*TASK TO COMPLETE*.
The expected output is exactly the lines below, starting at the line with "The width and height of the screenshot is (1304, 774)." and ending at the line with "You are a computer-use agent. The width", both included; no other line belongs in it.

*Recorded data*.
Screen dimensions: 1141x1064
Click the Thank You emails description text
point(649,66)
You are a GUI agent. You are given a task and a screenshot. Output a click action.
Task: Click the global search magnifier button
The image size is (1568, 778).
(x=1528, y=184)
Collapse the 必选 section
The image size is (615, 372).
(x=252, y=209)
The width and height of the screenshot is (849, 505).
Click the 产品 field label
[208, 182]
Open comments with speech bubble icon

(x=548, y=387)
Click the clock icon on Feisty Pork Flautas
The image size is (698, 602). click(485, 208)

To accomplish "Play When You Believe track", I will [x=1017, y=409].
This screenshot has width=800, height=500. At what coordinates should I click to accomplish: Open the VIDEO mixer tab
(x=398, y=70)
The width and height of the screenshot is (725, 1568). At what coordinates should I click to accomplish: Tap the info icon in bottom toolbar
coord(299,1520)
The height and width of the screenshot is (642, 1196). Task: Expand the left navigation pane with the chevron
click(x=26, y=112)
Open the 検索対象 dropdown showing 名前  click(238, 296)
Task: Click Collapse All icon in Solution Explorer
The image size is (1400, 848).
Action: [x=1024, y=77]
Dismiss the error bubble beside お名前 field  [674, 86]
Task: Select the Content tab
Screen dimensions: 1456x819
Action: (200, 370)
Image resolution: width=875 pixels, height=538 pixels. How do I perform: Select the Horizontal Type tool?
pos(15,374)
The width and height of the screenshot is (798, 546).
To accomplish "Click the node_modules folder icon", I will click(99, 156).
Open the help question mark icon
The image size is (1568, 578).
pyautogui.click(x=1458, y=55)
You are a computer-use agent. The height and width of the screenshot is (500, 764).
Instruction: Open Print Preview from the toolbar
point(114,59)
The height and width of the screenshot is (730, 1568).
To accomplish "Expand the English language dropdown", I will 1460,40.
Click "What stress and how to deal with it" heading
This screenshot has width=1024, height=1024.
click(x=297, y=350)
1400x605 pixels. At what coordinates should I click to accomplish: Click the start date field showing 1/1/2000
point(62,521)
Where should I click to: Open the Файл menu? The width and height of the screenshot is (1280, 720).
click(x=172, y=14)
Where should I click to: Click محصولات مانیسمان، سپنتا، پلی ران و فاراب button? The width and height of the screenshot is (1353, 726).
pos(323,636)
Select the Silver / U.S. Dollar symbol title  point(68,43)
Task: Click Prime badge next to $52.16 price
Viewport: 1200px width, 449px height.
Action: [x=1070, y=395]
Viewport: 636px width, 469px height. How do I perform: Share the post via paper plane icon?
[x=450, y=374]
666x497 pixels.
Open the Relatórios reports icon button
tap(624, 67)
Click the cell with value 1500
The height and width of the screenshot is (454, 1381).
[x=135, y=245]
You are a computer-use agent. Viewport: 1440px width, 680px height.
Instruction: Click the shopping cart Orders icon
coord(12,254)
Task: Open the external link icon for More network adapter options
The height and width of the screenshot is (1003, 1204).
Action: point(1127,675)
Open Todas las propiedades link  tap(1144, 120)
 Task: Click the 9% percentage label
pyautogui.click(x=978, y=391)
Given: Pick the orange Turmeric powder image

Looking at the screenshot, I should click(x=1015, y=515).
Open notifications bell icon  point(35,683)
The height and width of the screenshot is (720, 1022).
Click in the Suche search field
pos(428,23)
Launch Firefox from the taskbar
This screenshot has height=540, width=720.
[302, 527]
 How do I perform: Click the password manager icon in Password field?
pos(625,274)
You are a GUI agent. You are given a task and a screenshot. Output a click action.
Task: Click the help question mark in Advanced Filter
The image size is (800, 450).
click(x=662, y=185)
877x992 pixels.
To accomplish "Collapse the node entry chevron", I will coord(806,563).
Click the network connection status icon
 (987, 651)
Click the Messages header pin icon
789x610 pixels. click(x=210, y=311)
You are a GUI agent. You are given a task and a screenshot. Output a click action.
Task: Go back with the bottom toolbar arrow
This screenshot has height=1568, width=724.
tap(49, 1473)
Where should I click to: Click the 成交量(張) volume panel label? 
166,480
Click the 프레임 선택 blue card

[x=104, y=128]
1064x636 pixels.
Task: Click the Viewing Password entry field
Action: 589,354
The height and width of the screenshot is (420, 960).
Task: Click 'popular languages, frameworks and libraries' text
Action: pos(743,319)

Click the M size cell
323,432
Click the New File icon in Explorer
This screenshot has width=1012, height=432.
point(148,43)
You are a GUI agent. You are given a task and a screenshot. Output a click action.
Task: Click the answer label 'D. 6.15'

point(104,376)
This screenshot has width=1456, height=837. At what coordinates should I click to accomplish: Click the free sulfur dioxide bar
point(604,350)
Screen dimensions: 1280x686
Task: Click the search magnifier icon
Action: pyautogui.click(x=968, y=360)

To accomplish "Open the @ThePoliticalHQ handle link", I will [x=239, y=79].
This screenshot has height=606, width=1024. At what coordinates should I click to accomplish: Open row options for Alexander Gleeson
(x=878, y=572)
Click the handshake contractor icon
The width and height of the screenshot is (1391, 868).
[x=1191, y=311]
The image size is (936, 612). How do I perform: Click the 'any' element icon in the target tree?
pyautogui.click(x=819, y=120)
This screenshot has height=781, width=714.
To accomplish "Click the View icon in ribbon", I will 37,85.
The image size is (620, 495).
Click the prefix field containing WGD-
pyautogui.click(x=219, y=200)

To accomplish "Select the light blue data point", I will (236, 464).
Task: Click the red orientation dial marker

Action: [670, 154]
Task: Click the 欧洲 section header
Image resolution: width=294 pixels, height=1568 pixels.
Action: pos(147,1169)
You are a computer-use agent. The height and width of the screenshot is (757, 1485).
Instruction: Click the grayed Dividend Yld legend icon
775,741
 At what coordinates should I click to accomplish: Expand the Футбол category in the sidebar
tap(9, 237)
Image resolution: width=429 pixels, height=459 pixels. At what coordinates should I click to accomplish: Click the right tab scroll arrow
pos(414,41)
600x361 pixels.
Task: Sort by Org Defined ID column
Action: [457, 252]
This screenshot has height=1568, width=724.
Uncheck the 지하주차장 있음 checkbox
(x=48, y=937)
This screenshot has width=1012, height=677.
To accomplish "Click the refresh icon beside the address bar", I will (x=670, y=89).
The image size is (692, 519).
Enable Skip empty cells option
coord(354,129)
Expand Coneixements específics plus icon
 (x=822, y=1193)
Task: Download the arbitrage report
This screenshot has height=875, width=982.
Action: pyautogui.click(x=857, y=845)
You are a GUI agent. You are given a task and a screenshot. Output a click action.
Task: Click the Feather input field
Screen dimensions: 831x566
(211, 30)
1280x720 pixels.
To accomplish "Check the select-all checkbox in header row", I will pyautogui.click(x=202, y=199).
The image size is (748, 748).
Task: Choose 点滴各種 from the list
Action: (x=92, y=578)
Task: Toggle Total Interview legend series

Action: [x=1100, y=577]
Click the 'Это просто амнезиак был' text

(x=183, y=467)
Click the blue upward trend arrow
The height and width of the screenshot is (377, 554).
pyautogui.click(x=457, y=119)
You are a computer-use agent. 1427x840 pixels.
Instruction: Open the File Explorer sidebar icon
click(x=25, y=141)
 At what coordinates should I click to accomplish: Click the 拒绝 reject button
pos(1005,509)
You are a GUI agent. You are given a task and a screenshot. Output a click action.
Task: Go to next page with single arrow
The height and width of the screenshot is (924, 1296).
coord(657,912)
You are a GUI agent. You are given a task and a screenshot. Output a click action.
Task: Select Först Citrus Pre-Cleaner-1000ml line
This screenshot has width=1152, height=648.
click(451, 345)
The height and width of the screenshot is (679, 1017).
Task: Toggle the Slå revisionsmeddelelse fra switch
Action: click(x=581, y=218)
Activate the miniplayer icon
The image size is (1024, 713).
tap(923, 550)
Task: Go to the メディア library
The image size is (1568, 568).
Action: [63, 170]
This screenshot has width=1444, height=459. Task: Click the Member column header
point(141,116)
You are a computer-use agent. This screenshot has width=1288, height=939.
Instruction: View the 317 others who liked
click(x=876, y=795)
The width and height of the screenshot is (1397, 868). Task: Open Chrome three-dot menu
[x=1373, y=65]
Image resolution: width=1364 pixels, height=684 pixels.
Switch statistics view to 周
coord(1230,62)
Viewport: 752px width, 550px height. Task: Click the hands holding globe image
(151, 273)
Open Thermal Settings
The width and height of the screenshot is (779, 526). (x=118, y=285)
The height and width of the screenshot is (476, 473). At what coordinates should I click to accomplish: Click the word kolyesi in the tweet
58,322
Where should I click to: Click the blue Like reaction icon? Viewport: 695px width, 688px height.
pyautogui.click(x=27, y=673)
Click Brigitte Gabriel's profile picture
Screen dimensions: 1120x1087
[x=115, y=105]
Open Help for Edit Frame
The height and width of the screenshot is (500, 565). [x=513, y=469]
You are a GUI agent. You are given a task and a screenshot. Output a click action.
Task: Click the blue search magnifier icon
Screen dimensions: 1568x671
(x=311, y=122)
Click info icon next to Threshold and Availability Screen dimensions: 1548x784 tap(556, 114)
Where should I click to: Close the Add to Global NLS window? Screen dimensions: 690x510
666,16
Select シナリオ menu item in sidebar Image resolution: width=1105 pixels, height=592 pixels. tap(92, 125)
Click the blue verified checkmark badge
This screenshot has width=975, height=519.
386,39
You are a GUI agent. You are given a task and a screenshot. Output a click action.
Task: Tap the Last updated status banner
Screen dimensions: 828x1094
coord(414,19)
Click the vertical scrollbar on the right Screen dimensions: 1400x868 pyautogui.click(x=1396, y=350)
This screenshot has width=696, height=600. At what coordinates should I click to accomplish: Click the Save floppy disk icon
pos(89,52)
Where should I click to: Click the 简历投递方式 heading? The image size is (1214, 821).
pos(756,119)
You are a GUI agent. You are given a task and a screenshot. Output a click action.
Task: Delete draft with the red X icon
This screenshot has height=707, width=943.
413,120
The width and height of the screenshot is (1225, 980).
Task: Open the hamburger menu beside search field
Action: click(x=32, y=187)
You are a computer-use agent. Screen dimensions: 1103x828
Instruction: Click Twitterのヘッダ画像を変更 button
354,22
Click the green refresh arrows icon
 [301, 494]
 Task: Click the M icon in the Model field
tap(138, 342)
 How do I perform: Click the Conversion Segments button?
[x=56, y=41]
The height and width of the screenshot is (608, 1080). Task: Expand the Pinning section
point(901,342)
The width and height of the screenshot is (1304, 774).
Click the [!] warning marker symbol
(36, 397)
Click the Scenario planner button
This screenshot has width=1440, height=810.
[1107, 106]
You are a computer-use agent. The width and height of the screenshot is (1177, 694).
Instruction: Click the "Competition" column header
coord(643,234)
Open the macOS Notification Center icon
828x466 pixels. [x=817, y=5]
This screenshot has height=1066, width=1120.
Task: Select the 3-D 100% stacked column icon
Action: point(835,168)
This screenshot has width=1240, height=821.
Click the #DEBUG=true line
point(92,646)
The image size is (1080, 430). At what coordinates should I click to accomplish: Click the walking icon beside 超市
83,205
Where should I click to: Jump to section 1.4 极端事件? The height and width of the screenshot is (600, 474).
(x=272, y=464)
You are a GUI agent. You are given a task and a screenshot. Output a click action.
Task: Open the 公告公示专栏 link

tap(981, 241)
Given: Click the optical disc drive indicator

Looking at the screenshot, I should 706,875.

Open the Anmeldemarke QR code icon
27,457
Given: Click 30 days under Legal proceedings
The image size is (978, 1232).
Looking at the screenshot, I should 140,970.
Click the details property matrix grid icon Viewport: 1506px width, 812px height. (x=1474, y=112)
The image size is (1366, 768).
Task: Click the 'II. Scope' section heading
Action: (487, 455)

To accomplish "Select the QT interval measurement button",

*ANSWER TO THE PROBLEM*.
The width and height of the screenshot is (1304, 774).
Click the [!] warning marker symbol
(36, 397)
Click the Scenario planner button
This screenshot has width=1440, height=810.
[1107, 106]
You are a computer-use agent. The width and height of the screenshot is (1177, 694).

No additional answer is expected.